1. Diversify your diet
‘Compared to our recent ancestors who have enjoyed a rich and varied diet, we have only a fraction of the diversity of microbial species living in our guts,’ says Tim. He advises eating a much wider array of foods – particularly fruits, olive oil, nuts, vegetables and pulses. ‘I’ve found that it’s easiest to give up meat temporarily,’ he adds. ‘This enables you to fill the space with other items that you may not have tried before.’
2. Plant new microbes
‘It’s useful to think about your microbial community as a garden that you’re responsible for,’ says Tim. You can plant new seeds regularly in the shape of fermented foods and probiotics.’ As a general rule, he recommends focusing on fermented foods: ‘We don’t yet know what the best probiotics are, whereas we know that fermented foods (kefir or kombucha, for example) have large numbers of different species (up to 20 billion).’
3. Take a break
‘When you’re not eating, a whole different set of microbes comes and cleans up your gut wall, eating up any sugars and promoting a good immune balance,’ Tim notes. If given free rein for too long, however, these nibbling microbes can damage the gut’s protective lining, so it’s best to only fast intermittently. It’s important to fin da fasting practice that fits your lifestyle – this might be reducing calorie intake to 25 per cent for a 24-hour period, or simply having a 16-hour rest between your last meal of the day and the first meal the following day.
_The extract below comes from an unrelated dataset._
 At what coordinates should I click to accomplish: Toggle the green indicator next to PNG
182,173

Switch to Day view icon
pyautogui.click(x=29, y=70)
4. Pass on processed foods
‘We now understand why people who have lots of diet drinks end up being fatter than people who just drink water or tea,’ says Tim. This is because the sweeteners and preservatives are wreaking havoc with our microbes, leading to changes in appetite and metabolism. For this reason, Tim explains, eating a diet high in processed foods ‘makes you more likely to get diabetes and to lay down fat around your liver and gut’. Just like the team at Liz Earle Wellbeing, Tim recommends banishing low-fat products from your kitchen: ‘Eat traditional cheese and full-fat yoghurt, and avoid processed alternatives – the fewer synthetic ingredients on the label the better!’
5. Not-so-clean living
Put away the Marigolds and throw out anti-bacterial sprays: ‘Hygiene is something we should redefine and bother less about,’ Tim argues. ‘Our homes have become sterile laboratories. Modern kitchens are more like operating theatres, and food comes smothered in plastic – this does not benefit our health.’ Interestingly, research has shown that, on average, gardeners are happier and healthier than the rest of us – Tim suspects this may have something to do with the time they spend getting their hands dirty outside.